Is the bond market peaking?
Probably not, according to several fixed income experts at Schroders, which recently hosted a roundtable discussion on fixed income for reporters in New York City.
“I don’t think fixed income’s peaked,” said Andy Chorlton, head of U.S. multi-sector fixed income at Schroders.
He added, though, that he thinks risk assets may have peaked for this cycle.
“I think the search for yield is peaking in terms of risk assets,” Chorlton said.
According to Chorlton, Treasuries at least below 5 years look like a “decent value” following the selloff that started late last year.

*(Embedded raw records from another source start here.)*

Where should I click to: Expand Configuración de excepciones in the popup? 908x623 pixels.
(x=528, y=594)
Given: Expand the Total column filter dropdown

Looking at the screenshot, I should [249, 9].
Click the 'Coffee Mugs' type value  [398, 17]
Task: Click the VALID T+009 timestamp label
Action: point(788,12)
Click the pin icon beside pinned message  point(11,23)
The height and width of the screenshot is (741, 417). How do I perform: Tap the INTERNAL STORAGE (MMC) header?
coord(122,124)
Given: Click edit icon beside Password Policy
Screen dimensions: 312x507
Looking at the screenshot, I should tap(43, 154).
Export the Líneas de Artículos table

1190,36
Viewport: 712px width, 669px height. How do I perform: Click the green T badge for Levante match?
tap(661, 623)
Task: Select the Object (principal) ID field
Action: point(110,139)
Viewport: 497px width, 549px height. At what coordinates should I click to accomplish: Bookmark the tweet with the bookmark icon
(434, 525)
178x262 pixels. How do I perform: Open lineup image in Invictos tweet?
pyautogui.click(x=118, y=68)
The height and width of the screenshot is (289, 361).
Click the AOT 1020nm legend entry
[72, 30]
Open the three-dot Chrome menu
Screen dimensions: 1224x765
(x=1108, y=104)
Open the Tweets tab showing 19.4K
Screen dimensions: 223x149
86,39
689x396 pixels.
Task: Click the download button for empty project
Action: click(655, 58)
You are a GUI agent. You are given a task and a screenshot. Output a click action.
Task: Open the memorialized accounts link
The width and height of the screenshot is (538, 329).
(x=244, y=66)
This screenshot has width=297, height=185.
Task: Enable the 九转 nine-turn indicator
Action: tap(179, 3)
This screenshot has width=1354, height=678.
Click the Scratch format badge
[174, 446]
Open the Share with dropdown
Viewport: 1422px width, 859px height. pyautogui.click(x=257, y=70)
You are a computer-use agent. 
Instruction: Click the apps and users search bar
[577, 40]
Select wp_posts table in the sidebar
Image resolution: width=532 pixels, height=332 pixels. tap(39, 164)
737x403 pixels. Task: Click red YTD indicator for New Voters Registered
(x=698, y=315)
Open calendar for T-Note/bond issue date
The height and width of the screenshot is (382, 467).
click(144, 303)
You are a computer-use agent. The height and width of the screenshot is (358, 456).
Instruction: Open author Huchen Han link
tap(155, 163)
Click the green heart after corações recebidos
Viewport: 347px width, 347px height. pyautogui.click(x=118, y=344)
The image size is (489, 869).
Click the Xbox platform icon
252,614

In contrast, spreads across sectors are expensive even after the small correction in February. The S&P 500 fell into correction territory — down more than 10% — in early February.
Chorlton explained to ThinkAdvisor in an email that “fixed income in general hasn’t necessarily peaked given the cheapness in short Treasuries, more risky fixed income sectors like credit, maybe have.”
Earlier this month, the U.S. 10-year Treasury yield had climbed to four-year high of 2.95% earlier in the month after the strong January jobs report. The 10-year Treasury note again jumped to around 2.917% Tuesday afternoon after Jerome Powell, the new Federal Reserve chair, said the central bank could raise rates more than three times in 2018.